» **RECORDS**:
»»

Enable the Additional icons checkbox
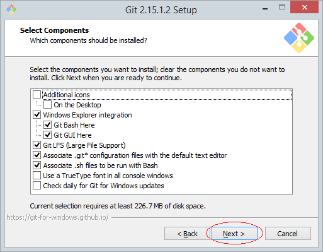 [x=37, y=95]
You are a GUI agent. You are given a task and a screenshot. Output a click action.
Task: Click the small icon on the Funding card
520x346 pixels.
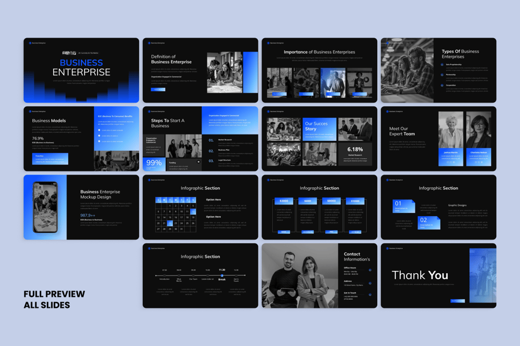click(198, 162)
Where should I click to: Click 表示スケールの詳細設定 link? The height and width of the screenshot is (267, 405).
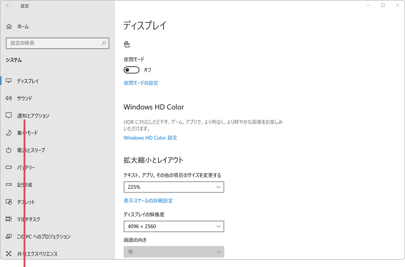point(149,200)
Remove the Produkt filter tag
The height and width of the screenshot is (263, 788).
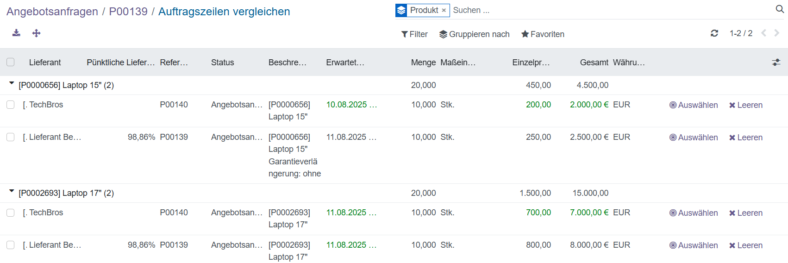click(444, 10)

««
»»

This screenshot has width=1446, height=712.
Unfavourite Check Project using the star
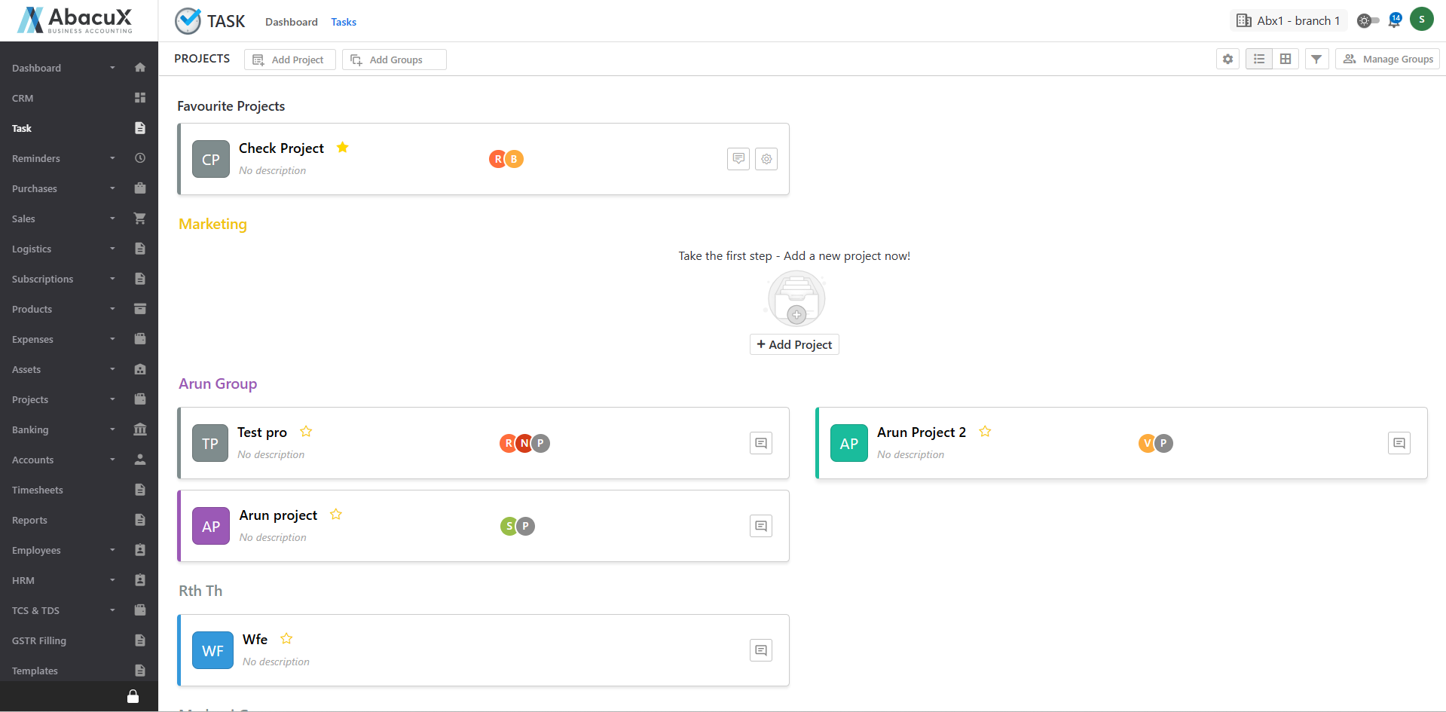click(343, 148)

««

» **YOUR OBJECTIVE**: Every line above between the one containing "Enable the Additional icons checkbox" and the one containing "Remove the Produkt filter tag", those two included, is to be printed exactly. No pictures go into the copy.

» **ANSWER TO THIS EXERCISE**:
Enable the Additional icons checkbox
 [x=37, y=95]
You are a GUI agent. You are given a task and a screenshot. Output a click action.
Task: Click the small icon on the Funding card
520x346 pixels.
click(198, 162)
Where should I click to: Click 表示スケールの詳細設定 link? The height and width of the screenshot is (267, 405).
point(149,200)
Remove the Produkt filter tag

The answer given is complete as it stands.